The Ash Tray
Robert Tracy
Watercolor
5 x 7”
2012
Not really. This is an old subject of mine, yes.
I know that tobacco smoking is a bad and pernicious custom. I know, because “everyone knows” that it’s disgusting, dirty, smelly and can cause harm to those around it. This is not new. King James I of England described it as “loathsome to the eye, hateful to the nose, harmful to the brain, dangerous to the lungs.” Perhaps he was the first one to recognize ‘second-hand smoke’ in that smokers hurt non-smokers by “soiling and infecting the air around others.” He was ahead of his time in these ways. In 1604, he increased the duty on tobacco by 4,000%.

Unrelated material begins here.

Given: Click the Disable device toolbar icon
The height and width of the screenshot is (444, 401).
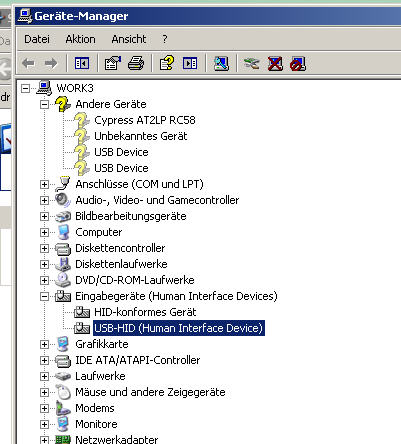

Yet, Daniel Polling, editor of Christian Herald, wrote in 1918 that “There are hundreds of thousands of men in the trenches who would go mad, or at least become so nervously inefficient as to be useless, if tobacco were denied him…The argument that tobacco may shorten life by five or ten years, and that it dulls the brain in the meantime, seems a little out of place in a trench where men stand in frozen blood and water and wait for death.”
General John J. Pershing said: “You ask me what we need to win this war. I answer tobacco as much as bullets…we must have thousands of tons of it without delay.”
I paint these pictures because the subject is personal to me. I smoke and I like the benefits of smoking.
In December, 2010, I had a tiny 2mm cancerous spot removed from my lung. Every test since then shows me as “cancer-free”.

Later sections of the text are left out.